• _Problem to solve_
The copy should run from the line containing "The height and" through the last line of the entries below, exactly as written, with pictures omitted.

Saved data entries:
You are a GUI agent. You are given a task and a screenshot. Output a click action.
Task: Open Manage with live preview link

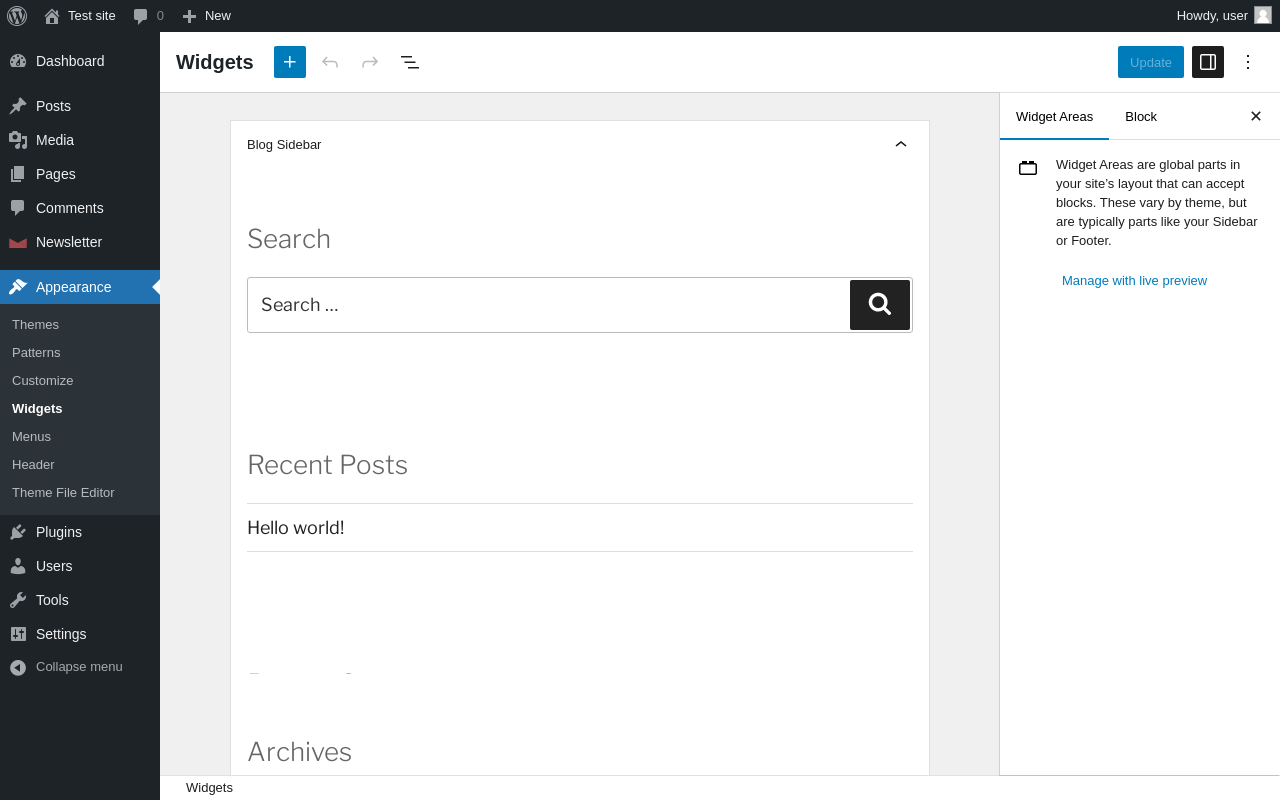pyautogui.click(x=1134, y=281)
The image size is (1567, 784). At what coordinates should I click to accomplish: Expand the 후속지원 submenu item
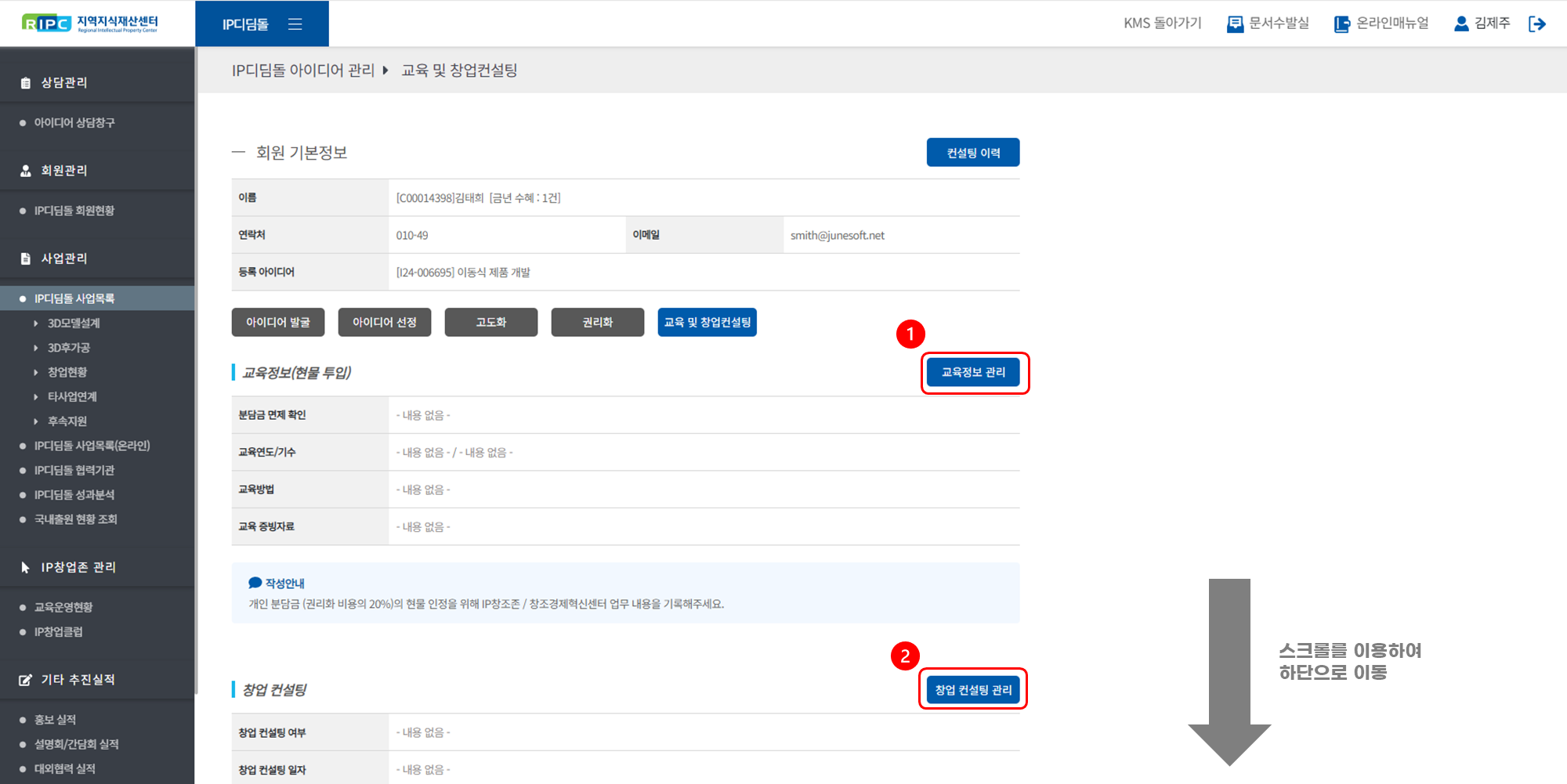67,421
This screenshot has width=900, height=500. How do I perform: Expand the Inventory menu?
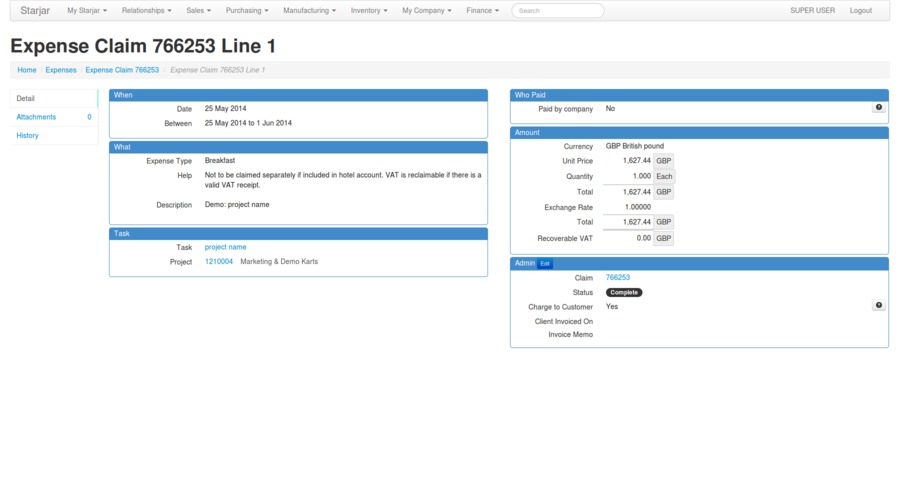[369, 11]
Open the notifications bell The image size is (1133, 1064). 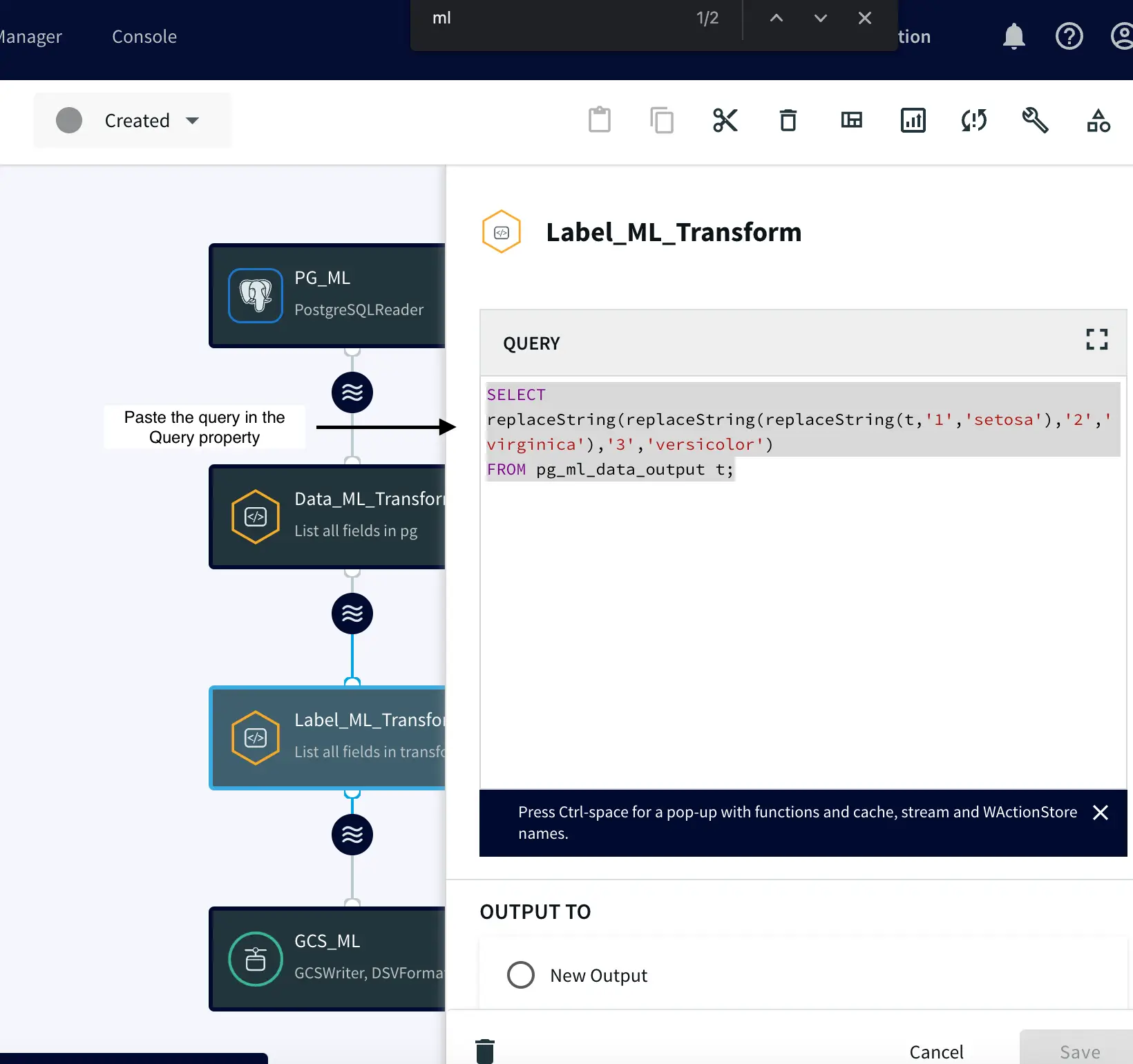point(1013,36)
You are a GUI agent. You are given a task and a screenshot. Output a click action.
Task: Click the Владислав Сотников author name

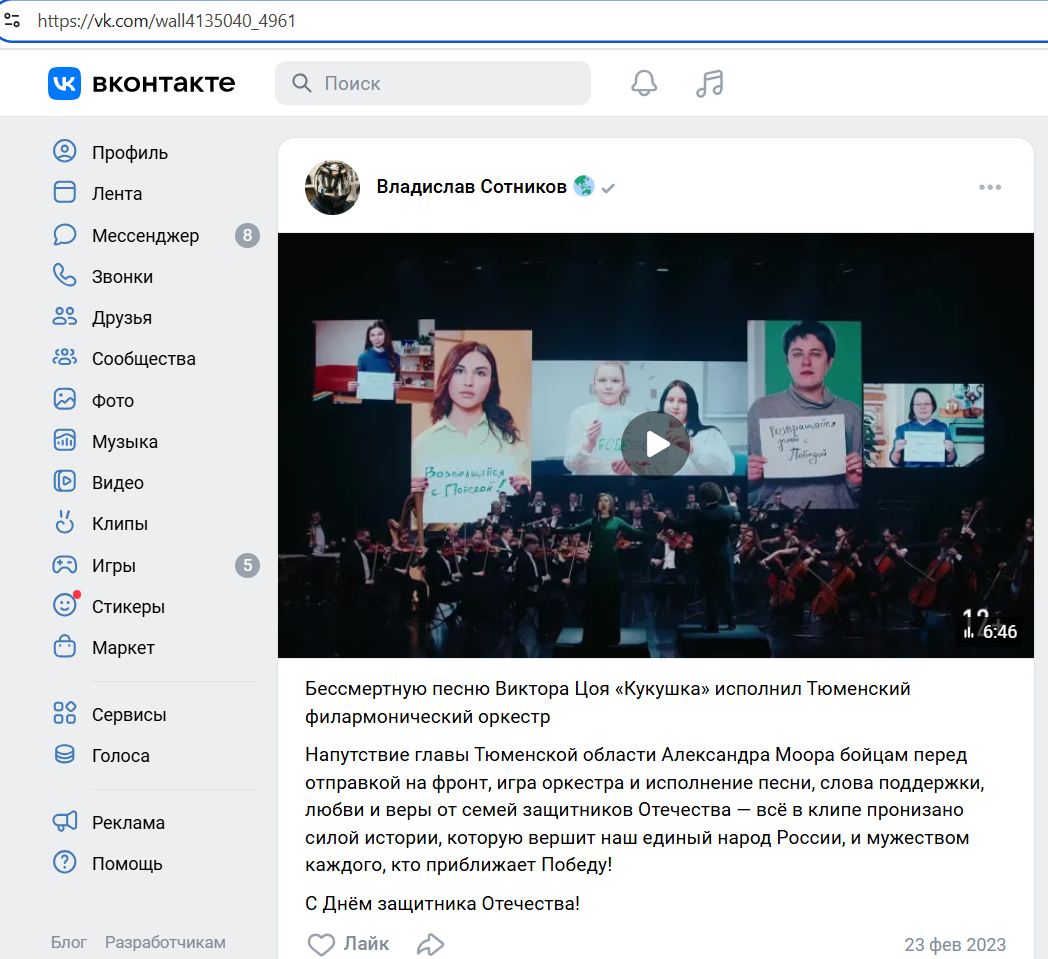471,187
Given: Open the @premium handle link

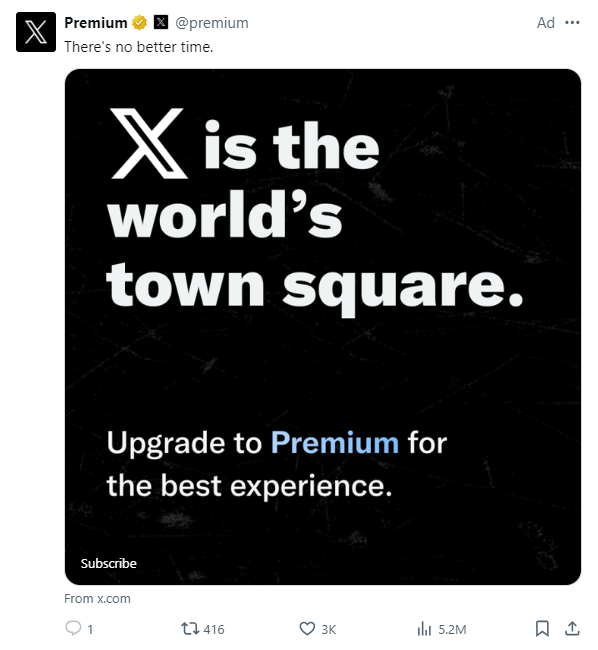Looking at the screenshot, I should coord(212,23).
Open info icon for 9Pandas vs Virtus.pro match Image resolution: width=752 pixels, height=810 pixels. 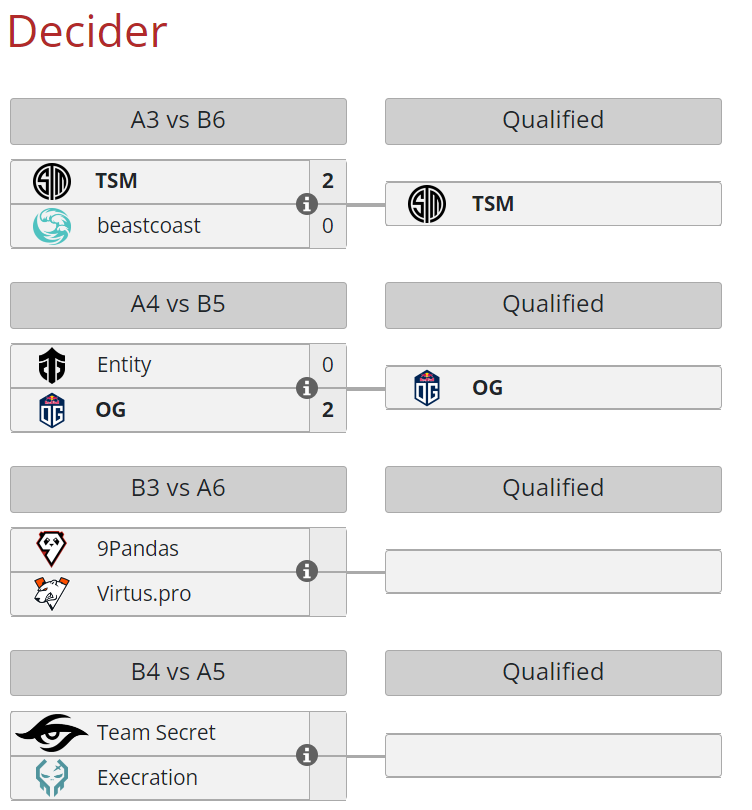pos(307,571)
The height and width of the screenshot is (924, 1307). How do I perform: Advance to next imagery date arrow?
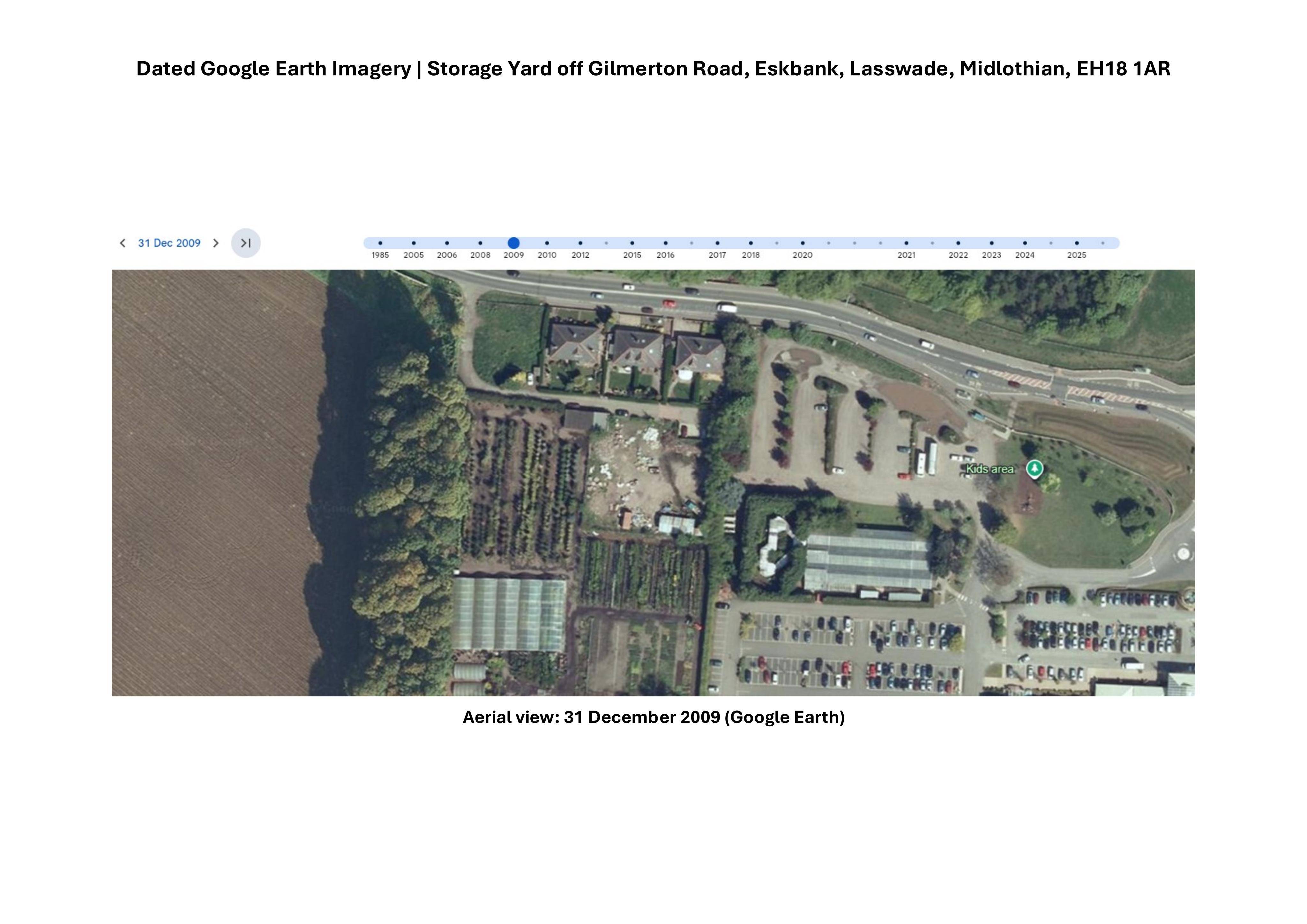pyautogui.click(x=216, y=243)
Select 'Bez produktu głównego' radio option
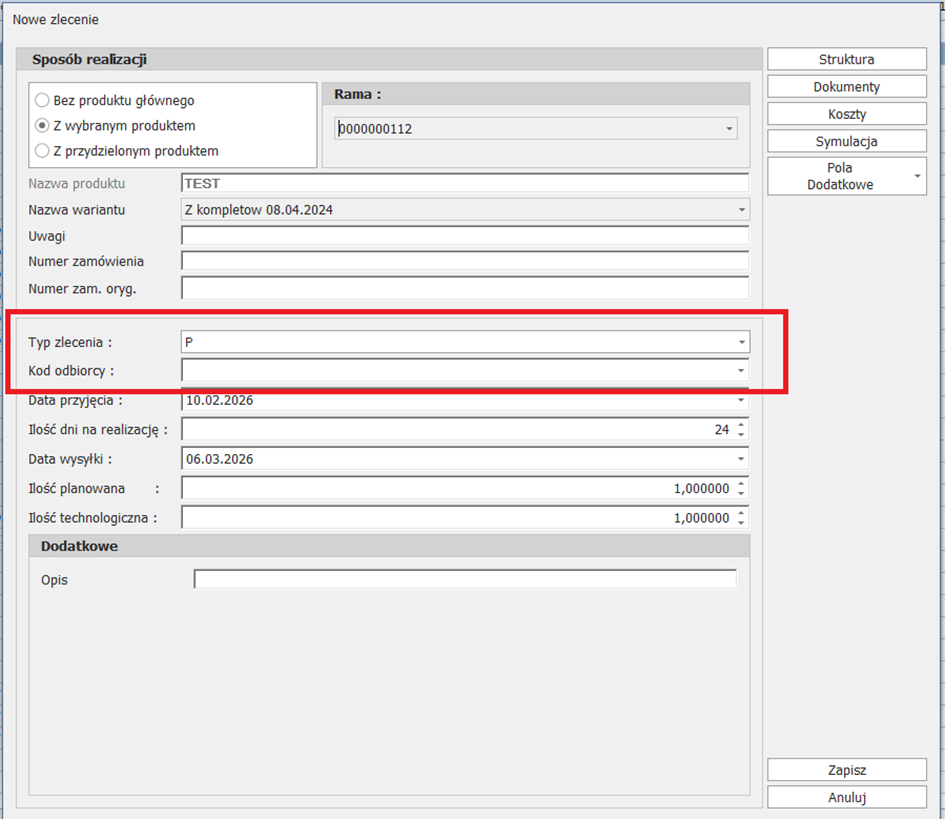The width and height of the screenshot is (945, 819). (42, 100)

• _Expected answer_
The height and width of the screenshot is (924, 1307). How do I perform: Advance to next imagery date arrow?
pyautogui.click(x=216, y=243)
Select 'Bez produktu głównego' radio option
The width and height of the screenshot is (945, 819). (42, 100)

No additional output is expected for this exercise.